Pharmacokinetic of diclofenac in the presence and absence of glibenclamide in the rat.

PURPOSE

There is evidence that the sulfonylurea antidiabetic agent glibenclamide reduces the analgesic action of non-steroidal anti-inflammatory drugs (NSAIDs), opioids and neuromodulators in animal models. Therefore, in view of the vast clinical uses and interactions of NSAIDs with commonly used therapeutic agents, the interaction of the NSAID diclofenac and glibenclamide was investigated about pharmacokinetic profile and antinociceptive effect in rats.

METHODS

Antinociception was assessed using the formalin test. Fifty microliters of diluted formalin was injected s.c. into the dorsal surface of the right hind paw. Nociceptive behavior was quantified as the number of flinches of the injected paw during 60 min after injection. Rats were treated with oral administration of vehicle or increasing doses of diclofenac (3-18 mg/kg) before formalin injection. To determine the pharmacodynamic interaction between diclofenac and glibenclamide, the effect of oral administration of glibenclamide (1-30 mg/kg) on the antinociceptive effect induced by diclofenac (18 mg/kg, p.o.) was assessed. To evaluate the pharmacokinetic interaction between diclofenac and glibenclamide, the effect of glibenclamide (10 mg/kg, p.o.) on the pharmacokinetic of diclofenac (18 mg/kg, p.o.) was studied in the rat. Blood samples were taken over 8 h and analyzed using a validated high-performance liquid chromatography method to generate the pharmacokinetic profile of diclofenac.
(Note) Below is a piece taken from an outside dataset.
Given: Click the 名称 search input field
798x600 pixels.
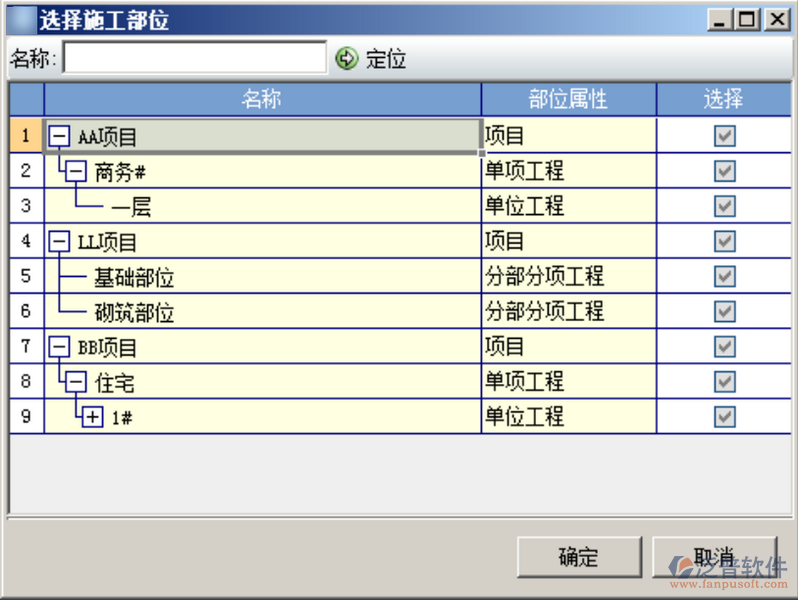Looking at the screenshot, I should pyautogui.click(x=195, y=58).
Pharmacokinetic parameters were estimated using noncompartmental analysis.

RESULTS

Systemic administration of diclofenac produced a dose-dependent antinociceptive effect in the formalin test. Systemic treatment with glibenclamide prevented diclofenac-induced antinociception. In pharmacokinetic interaction study, no significant (P>0.05) change in diclofenac concentration-time profiles in the presence of glibenclamide was detected.

CONCLUSION

The experimental findings suggest that systemic glibenclamide is able to block the diclofenac-induced antinociception in the rat formalin test. Besides, this antagonism was not produced by diminution in the bioavailability of diclofenac. Likewise, the validated assay had sufficient accuracy and precision for pharmacokinetic determination of diclofenac in the rat.